If Las Vegas isn’t in the midst of a retail resurgence, it sure seems like it. We’re not talking about the Strip, where tourists steadily flock to the Fashion Show and the Miracle Mile Shops, although both of those are engaged in major revamps right now. No, we’re focused on the Valley’s “regional shopping centers”—the malls of Las Vegas.
Downtown Summerlin opened in October, bringing 1.6 million square-feet of somewhat high-end shopping and dining in an environment that combines a walkable faux-urban experience with a big-box suburban center we’re used to. Henderson’s Galleria at Sunset is expanding, adding new restaurants and shops to a recently renovated experience. Town Square on Las Vegas Boulevard south of the Strip is still more of a locals’ destination than a tourist trip, and even the east side’s Boulevard Mall—once struggling with heavy debt and the loss of key anchor tenants—is rebuilding with new owners and an ambitious, unconventional strategy.

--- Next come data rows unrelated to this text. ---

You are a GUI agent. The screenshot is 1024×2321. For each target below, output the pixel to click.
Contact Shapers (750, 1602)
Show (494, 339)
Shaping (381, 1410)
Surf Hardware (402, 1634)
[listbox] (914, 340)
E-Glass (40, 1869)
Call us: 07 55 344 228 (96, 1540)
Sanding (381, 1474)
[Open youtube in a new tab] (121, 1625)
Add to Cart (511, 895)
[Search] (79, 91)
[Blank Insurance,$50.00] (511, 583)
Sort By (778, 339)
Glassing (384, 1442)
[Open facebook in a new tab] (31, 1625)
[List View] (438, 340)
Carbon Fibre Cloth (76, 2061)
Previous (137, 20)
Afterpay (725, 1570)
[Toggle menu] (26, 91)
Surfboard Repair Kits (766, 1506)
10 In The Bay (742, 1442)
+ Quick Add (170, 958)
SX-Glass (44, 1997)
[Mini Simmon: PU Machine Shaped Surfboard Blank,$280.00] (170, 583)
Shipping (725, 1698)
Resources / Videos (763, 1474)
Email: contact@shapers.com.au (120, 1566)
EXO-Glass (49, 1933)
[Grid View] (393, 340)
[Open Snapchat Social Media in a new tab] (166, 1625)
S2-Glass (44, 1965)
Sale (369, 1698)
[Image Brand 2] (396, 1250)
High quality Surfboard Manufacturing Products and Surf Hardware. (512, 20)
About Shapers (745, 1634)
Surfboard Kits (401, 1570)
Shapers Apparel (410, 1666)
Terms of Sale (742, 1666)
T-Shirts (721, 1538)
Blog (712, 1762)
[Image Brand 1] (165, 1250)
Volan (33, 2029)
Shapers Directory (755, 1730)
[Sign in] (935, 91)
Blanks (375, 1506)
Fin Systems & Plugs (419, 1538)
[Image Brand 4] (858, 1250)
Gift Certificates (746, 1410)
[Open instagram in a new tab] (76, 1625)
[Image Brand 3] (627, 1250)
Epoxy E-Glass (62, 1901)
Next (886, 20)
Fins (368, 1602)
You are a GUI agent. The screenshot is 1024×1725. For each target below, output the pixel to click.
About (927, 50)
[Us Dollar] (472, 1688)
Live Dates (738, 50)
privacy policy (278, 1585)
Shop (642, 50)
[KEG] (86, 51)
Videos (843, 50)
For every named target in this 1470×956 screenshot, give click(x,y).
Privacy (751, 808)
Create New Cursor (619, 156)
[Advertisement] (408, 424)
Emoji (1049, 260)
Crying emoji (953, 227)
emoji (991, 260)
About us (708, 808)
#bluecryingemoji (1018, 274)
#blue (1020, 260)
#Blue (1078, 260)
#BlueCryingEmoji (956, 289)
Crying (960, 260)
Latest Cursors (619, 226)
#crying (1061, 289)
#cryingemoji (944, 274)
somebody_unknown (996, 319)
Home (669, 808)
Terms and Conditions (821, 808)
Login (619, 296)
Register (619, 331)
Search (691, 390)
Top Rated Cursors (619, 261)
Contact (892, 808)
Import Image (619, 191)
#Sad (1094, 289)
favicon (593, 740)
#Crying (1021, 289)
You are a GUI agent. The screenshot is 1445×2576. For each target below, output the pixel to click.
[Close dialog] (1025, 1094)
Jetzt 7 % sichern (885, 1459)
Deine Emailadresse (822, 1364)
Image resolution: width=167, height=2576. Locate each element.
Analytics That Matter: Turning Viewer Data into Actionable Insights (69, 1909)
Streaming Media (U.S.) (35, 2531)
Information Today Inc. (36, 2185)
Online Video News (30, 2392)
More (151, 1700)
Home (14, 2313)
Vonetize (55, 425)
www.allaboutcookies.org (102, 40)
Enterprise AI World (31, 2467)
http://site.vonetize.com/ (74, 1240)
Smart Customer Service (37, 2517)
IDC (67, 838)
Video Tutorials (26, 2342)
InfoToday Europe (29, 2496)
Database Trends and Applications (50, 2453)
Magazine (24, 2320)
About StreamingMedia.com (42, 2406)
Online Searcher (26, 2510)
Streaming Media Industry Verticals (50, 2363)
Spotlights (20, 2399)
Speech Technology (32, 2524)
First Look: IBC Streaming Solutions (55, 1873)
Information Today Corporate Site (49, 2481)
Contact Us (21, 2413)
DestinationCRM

And yet one mall, my mall, seems to be exempt from this excitement. I grew up at the Meadows Mall, just off Highway 95 at Valley View Boulevard. Friday nights were for meeting up with friends and struggling to decide whether our few dollars should be spent on the latest CD or pumped into arcade games. We surveyed sneakers at Foot Locker and tried to talk our parents into bringing us back to buy them on Saturday. We talked to girls for the first time. We hid from the summer sun in air-conditioned splendor and feasted on corn dogs, cherry lemonade and greasy pizza.
Today’s teenagers, mush-brained from texting and Tweeting, will probably never wax nostalgic about their malls, and they’re likely as unimpressed by the nearly 40-year-old Meadows today as most of us are. It simply can’t hang with Downtown Summerlin’s luxurious offerings—when the fancy new spot opened a giant Dillard’s; the same store at Meadows was converted into a clearance outlet.
And yet the Meadows doesn’t feel like one of the “dead malls” The New York Times reported on earlier this year, the dozens of traditional, enclosed shopping centers that have closed in the past five years or are on the brink of disappearing. The Meadows is almost fully occupied ... by stores, if not shoppers. Unlike its previously mentioned peers, it hasn’t been renovated in a decade. But it’s still centrally located and still surrounded by a lot of residents.
Grown-up me can’t find a reason to revisit the Meadows Mall. I buy my own shoes now, and the Foot Locker at Downtown Summerlin is really nice. But it might be nicer to see my old stomping grounds come back to life. If the Boulevard can do it, the Meadows can, too.